SAN JOSE, Calif. - For all the talk about how this version of the San Jose Sharks was different, the disappointing end to the season was all too familiar for an organization still waiting for its first trip to the Stanley Cup.
The Sharks were eliminated from the playoffs Tuesday night with a 2-1 loss to the defending Stanley Cup champion Los Angeles Kings, failing to convert on a few agonizingly close chances that will likely haunt the team until next season starts.
San Jose has the second-longest playoff streak in the NHL, having made it to the post-season nine straight times. But every one of those trips has ended short of the Stanley Cup.
"It's heartbreaking," centre Logan Couture said. "It's tough. It's been a long year. We battled hard to get where we were. We made some changes and played a good first round then forced, I think the best team in the league, to seven games and almost beat them in their building. It's tough to take."
While the disappointment is similar, the feeling is very different than a year ago when the Sharks lost in five games in the opening round to the St. Louis Blues.
"I can say it was better than last year but it's still not acceptable to us," defenceman Marc-Edouard Vlasic said. "We want to win and we didn't do that. But we gave it everything we had."
The strong finish to the regular season, a first-round sweep against Vancouver and a tight series against the defending champions might be enough to persuade general manager Doug Wilson to give this core one more shot at the Stanley Cup.
Wilson appeared to start the rebuilding process when he dealt veterans Douglas Murray, Michal Handzus and Ryane Clowe before the trade deadline. But that sparked the team and made it more balanced than star dependent. Now it looks like the Sharks might just need a little bit of tinkering.

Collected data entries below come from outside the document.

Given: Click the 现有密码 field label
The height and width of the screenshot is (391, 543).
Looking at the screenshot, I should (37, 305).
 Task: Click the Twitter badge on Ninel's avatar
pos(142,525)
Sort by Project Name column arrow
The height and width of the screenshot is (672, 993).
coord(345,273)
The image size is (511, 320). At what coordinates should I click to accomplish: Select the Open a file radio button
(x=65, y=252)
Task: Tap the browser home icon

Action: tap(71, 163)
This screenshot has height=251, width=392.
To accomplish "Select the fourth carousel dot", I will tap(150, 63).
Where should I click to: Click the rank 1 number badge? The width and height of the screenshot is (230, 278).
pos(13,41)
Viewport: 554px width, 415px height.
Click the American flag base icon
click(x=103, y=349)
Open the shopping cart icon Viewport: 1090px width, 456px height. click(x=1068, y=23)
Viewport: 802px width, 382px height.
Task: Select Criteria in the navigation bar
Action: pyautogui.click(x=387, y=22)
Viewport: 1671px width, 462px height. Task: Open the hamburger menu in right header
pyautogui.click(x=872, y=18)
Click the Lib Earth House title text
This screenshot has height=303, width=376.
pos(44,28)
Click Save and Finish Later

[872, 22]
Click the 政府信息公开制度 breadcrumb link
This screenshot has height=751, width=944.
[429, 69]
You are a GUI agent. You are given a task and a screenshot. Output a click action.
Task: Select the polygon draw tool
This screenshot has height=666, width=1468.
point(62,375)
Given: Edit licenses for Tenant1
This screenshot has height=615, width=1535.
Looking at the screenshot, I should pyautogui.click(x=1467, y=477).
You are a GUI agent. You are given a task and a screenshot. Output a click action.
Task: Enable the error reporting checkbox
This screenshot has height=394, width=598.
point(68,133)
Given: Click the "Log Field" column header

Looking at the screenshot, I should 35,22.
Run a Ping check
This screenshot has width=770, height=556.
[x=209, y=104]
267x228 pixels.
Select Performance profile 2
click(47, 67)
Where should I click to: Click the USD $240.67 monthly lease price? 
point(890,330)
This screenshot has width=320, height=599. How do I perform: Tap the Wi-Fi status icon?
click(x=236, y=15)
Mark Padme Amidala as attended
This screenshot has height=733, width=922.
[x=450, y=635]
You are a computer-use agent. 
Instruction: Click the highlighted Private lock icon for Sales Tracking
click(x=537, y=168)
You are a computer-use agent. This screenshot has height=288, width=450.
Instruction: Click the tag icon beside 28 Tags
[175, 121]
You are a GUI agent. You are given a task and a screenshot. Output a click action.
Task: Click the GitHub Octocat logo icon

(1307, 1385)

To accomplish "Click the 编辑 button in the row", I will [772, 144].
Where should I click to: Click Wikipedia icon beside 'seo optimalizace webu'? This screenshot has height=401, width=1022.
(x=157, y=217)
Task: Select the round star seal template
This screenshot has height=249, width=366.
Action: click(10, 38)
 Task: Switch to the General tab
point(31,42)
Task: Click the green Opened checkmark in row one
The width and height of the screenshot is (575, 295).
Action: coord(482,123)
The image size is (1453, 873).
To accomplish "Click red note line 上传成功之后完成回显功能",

"The group that we ended up with after the trade deadline could have went one way or the other," coach Todd McLellan said. "We're in transition a little bit as an organization, obviously, with some of the moves we made. I thought the way they banded together and the way they played for each other and with each other was exceptional. It was a really positive sign for our organization, not only in the playoffs but moving forward. It's not about one or two guys, it's about the group as a whole. They accepted that and I think we have something to build on moving forward."
This season marked a bit of a changing of the guard in San Jose with the 24-year-old Couture taking over some the leadership role from stalwarts Thornton, Marleau and Boyle.
Couture led the team with 21 goals in the regular season, drew the toughest defensive assignments in the playoffs and overcame a sprained ankle to score the overtime winner in Game 3 for the Sharks. Couture had his chances in Game 7 but had one deflection trickle just wide and was too often turned aside by Jonathan Quick.
The Sharks nearly got that elusive equalizer in the third period when Pavelski was robbed by a sprawling Quick on a rebound attempt with a mostly open net in the closing minutes.
"It's frustrating," Pavelski said. "We never felt overwhelmed against this team. We knew we could beat them right away so it's disappointing."
San Jose lost all four games in Los Angeles in the series. The Sharks' best chance to win came in Game 2 when they had a 3-2 lead in the closing minutes before allowing a 5-on-3 goal and a power-play goal in the final 2 minutes to lose.
San Jose managed to win all three home games but failed to break through at Staples Center.
"We'd love to go back and play Game 2 over again, the last four or five minutes," McLellan said. "That's probably one that we needed and didn't get."
Torres' absence forced Pavelski to move from third line centre to a wing on the second line and took away from the scoring depth that was so key down the stretch and against the Canucks.
Torres provided a big spark with his speed and physical play after being acquired at the trade deadline from Phoenix. Now San Jose has to decide whether to try to bring him back next season as Torres is eligible to become an unrestricted free agent in July.
The other big off-season decision will be what to do with forward Marty Havlat, who has two years and $10 million left on his contract. Havlat got hurt in Game 1 of the first round and tried to come back in Game 3 against the Kings but only managed to play 4 minutes, leaving the team in a lurch.
Havlat has missed 51 games in his two seasons with the Sharks and could be a candidate for a buyout if the Sharks decide that money could be better used elsewhere with the salary cap going down next season.